Fora da cama, ou pelo menos à vista de todos, a Regina nunca lhe perguntava pelo manuscrito. Não é que para ela a vida com o meu avô fosse difícil, nem que lhe faltasse a curiosidade, mas ele calara-se, de facto e profundamente: silencioso como um batimento cardíaco que o coração suprimiu.
Nos primeiros anos, ainda nos questionámos sobre o livro. Também a dúvida era tabu, já um erro, já uma falha perante a importância do meu avô, mas eu insistia.
«É sobre África», dizia-se.
E mesmo essa hipótese, não aceite por toda a família, era um boato, a aparência de qualquer coisa desconhecida. Muito bem, sobre África. O meu avô nada desmentia e nada afirmava: bem podia ser sobre a Fossa das Marianas, o desmanche da carne nos matadouros ou a pintura renascentista.
Foi envelhecendo em rapaz. Voltava à juventude, aos livros de aventuras de Salgari, encomendava relatos sobre escalpes arrancados, o faroeste, as expedições às calotas polares, as navegações solitárias pelo cabo Horn. Contudo, em público, quando aceitava prestar contas, falava do último romance de W.G. Sebald e de Juan Rulfo. Se o livro fosse sobre África, seria excessivo e antiquado. Seria o meu avô, jovem quando velho.
Num gesto antes impensável, começou a abraçar-me e a dizer que me amava. A dizer que amava a família toda, as filhas, o neto e os amigos, especialmente os homens, cuja amizade, até então, nunca fora amor nem viera com um pedido estranho, a exigência de beijos na cara como às mulheres, acedida apenas por os amigos terem medo de contrariar alguma verdade maior cujo mensageiro seria o meu avô.
Como lhe custava levantar-se, eu abraçava-o e também à poltrona, na qual, de tanto se sentar, ficara impresso o seu corpo, inclusive a marca das pernas a roçar.
«É o meu espectro», dizia-me.
Tanta demonstração de amor na velhice servia para compensar uma falta com a qual eu fora obrigado a viver. Dentro de mim uma criança pequena sempre pediu que a acarinhassem, e dentro de mim manteve-se pedinte de amor por muito tempo. Face ao meu avô, a única pessoa que também podia ter sido meu pai, neguei a criança todos os dias. Nunca satisfeita a necessidade de consolo, a criança calou-se por fim, deixando-me sozinho e desalentado.
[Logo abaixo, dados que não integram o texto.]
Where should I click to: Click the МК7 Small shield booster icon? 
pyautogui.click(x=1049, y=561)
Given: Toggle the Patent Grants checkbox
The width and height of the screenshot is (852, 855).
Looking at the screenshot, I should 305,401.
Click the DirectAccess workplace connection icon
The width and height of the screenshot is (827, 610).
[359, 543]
Agora, que o avô pedia um filho, não havia um em mim para lhe dar.
Quando já ninguém pensava no manuscrito, o avô desceu ao jardim das traseiras.
Houve gritaria por causa da fogueira. Os vizinhos correram a chamarem-se uns aos outros e depois aos bombeiros. Antes de fugirem para a rua, ainda foram a tempo de ver uma figurinha de velho à luz das primeiras labaredas. As chamas produziam fumo branco e denso que caía na pele, qual insecticida. E sabia ao mesmo: metia-se na garganta e picava nos olhos, além de levar ao céu papéis incandescentes onde mal se liam palavras ardidas, parágrafos comidos.
Os livros ardem tal como descreveu Ray Bradbury, mas eu acrescento: os livros ardem até ao fim.
O fogo, que era só para o caderno, saltou da cova e subiu a um cipreste. Subiu e não conseguiu descer e procurou mais lenha para se agarrar. A certa altura, começaram as sirenes. Foi quando a Noélia me telefonou, ansiosa e a choramingar:
«Venha depressa, menino, pela saúde do senhor engenheiro.»
Uma mangueira entrou pelas escadas acima, pelo apartamento adentro e desceu até ao jardim das traseiras, sempre bebendo e cuspindo. Apagou-se o cipreste e apagou-se a cova. Cheguei depois de o meu avô ter declarado à polícia que não tinha nada a declarar, tirada que um dos agentes considerou de génio. Era apenas uma tirada de velho.
Os despojos do manuscrito perderam-se na terra ensopada e mais ninguém os viu, embora tivesse começado logo ali a suspeita de que alguém como o avô nunca queimaria a versão definitiva do que escrevera durante tantos anos. Devia haver outro manuscrito, o final, a última história: e embora por enquanto ninguém mo dissesse, muita gente pensava que, se isso fosse verdade, ele só podia tê-lo escondido no quarto da filha morta.
A Regina era um ombro triste encostado ao muro do jardim (quase quintal, quase pomar), assistindo à distância aos desvarios do amante. Lamentei-a pela segunda vez; a primeira foi quando se meteu na cama do meu avô.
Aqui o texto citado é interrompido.